10 July 2018
During a routine inspection
Dresden Care Limited is registered to provide the regulated activity of personal care. This service is a domiciliary care agency. It provides personal care to people living in their own houses and flats in the community. It provides a service to older adults and younger adults. There were 35 people using this service at the time of our inspection.
Not everyone using Dresden Care Limited receives the regulated activity; the Care Quality Commission (CQC) only inspects the service being received by people provided with ‘personal care’; help with tasks related to personal hygiene and eating. Where they do we also take into account any wider social care provided.
At the last inspection in April 2017, we judged the service as requires improvement in the key questions of safe and well-led and we rated the service Requires Improvement overall. We were concerned because the provider had failed to assess all risks to health and safety and failed to manage medicines. We also had concerns that the provider’s governance system of checks and audits continued to require further improvement.
At this inspection in July 2018 we found some improvements had been made in some of these areas however we still had concerns about the provider's system of checks and audits and also, we had additional concerns. As a result, the service has continued to be rated as Requires Improvement. Despite previous inspections identifying shortfalls in governance systems, we found that insufficient progress or improvement had not been made to the systems and processes to audit and monitor the quality of care provided at Dresden Care Services Limited and to meet the Regulations. We are considering what further action to take.
There was a registered manager in post at the time of the inspection. A registered manager is a person who has registered with the Care Quality Commission to manage the service. Like registered providers, they are 'registered persons'. Registered persons have legal responsibility for meeting the requirements in the Health and Social Care Act 2008 and associated Regulations about how the service is run.
People were not consistently protected from potential harm due to the provider failing to recognise, report and notify the appropriate safeguarding authorities of potential safeguarding concerns. Risks to people's health and safety were not sufficiently identified and robust risk management plans were not consistently in place. Incidents had not been analysed to identify trends to help prevent the risk of similar occurrences in future. Systems were in place to ensure staff were suitable to work with people in their own homes. People told us there were enough staff available to meet their individual needs. People received their medicines as prescribed.
Staff had not consistently received observational competency assessments to monitor their practice. For example, moving and handling. People told us that staff sought their permission before providing care and support. However, we identified that the registered provider had not consistently understood their obligations under the Mental Capacity Act (2005).
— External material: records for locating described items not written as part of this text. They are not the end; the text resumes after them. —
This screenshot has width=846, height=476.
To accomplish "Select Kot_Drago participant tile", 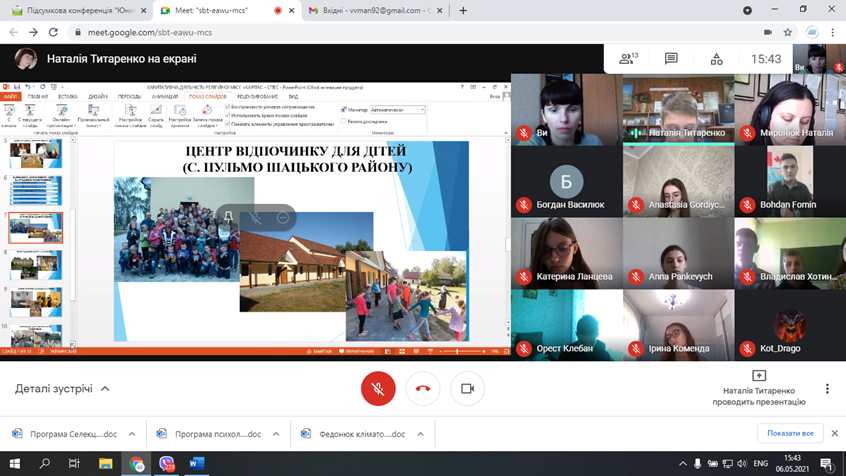I will tap(789, 323).
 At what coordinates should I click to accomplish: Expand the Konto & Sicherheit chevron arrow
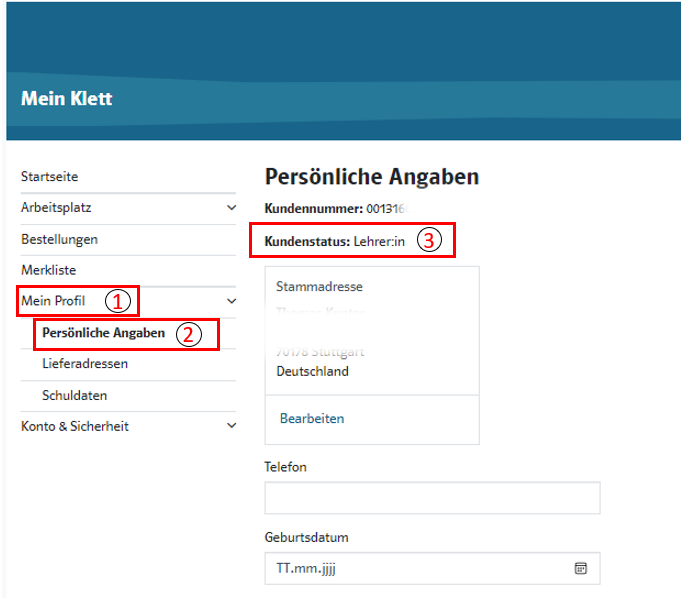[232, 426]
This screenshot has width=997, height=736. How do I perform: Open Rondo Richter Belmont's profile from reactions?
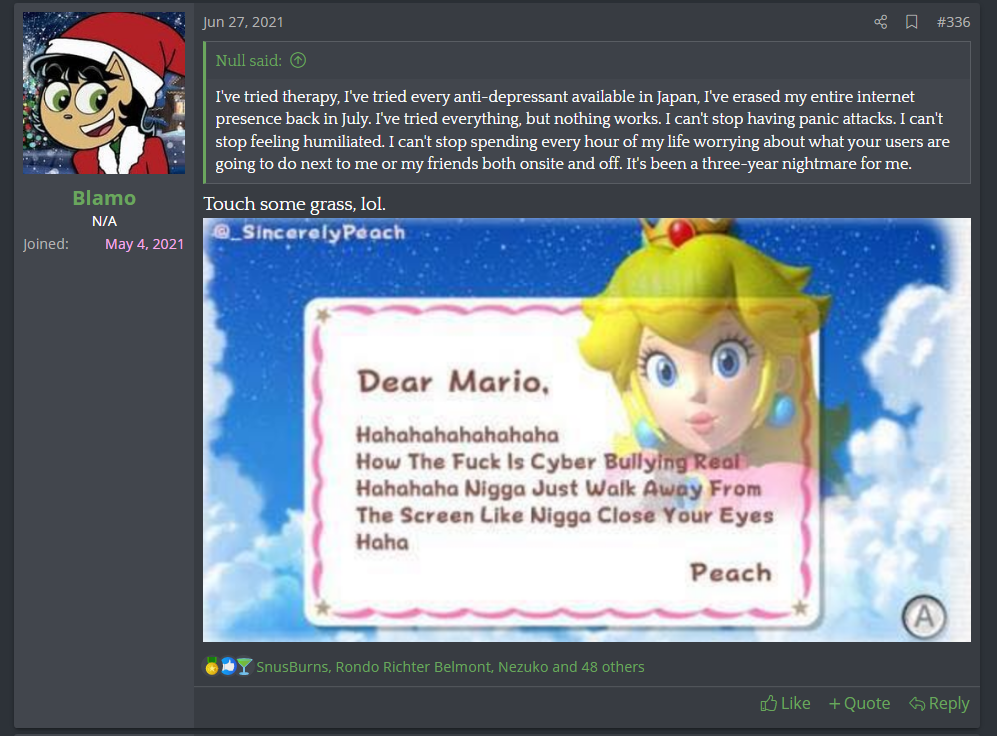tap(413, 667)
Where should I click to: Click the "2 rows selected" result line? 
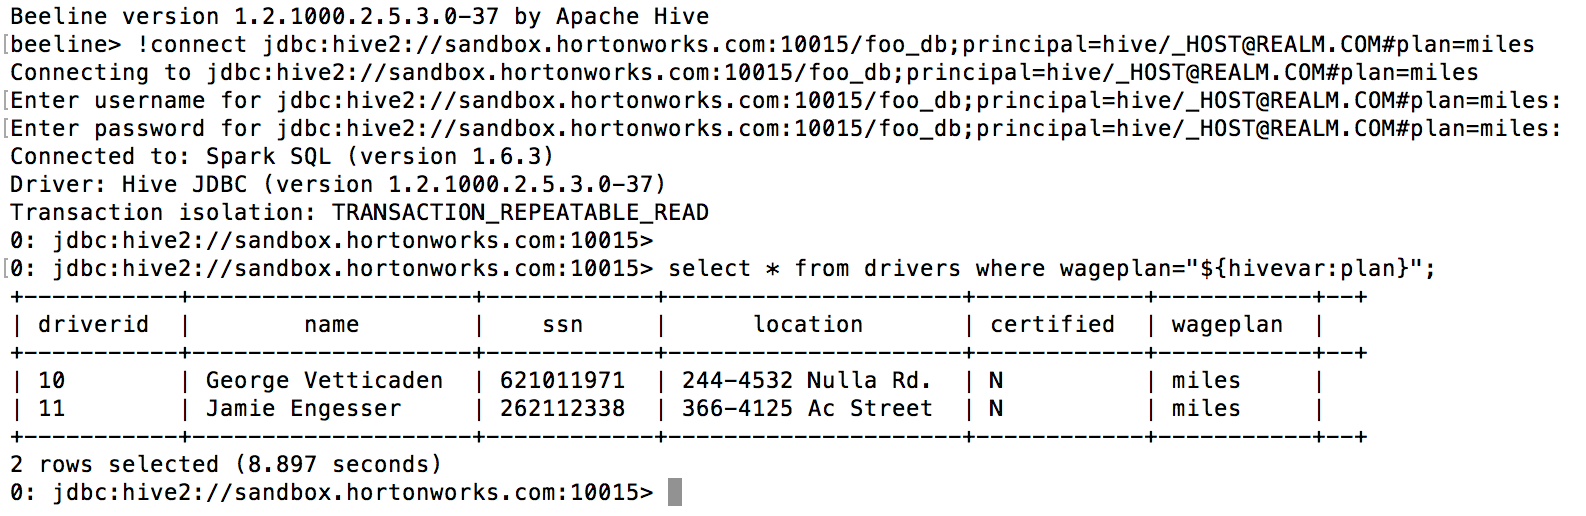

People told us they enjoyed the food prepared for them and they chose what they preferred. People were supported to meet their health care needs, when necessary.
People told us that staff who regularly supported them were kind, polite and respected their privacy. People told us they made decisions about how they wanted their care provided. Staff described people’s likes and dislikes and preferred routines.
Staff were responsive to people’s needs and wishes. Most people received care and support that was flexible and felt their needs were met in the way they preferred. Development was in progress to enable people access to their care plans and to ensure people had the opportunity to receive information in alternative formats.
People and their relatives were satisfied with the service they received however we found that the service was not consistently well led. The systems in place to assure the safety, quality and consistency of the service were not consistently effective. Checks and audits had not been effective at identifying matters that needed to improve. Despite this being brought to the attention of the registered provider at our last inspection; they had not taken timely or sufficient action to improve this aspect of the service. The provider had failed to recognise, report and notify the appropriate safeguarding authorities of potential safeguarding concerns. Staff felt well supported in their roles and a valued member of staff.
You can see what action we told the provider to take at the back of the full version of the report. Full information about CQC's regulatory response to the more serious concerns found during inspections is added to reports after any representations and appeals have been concluded.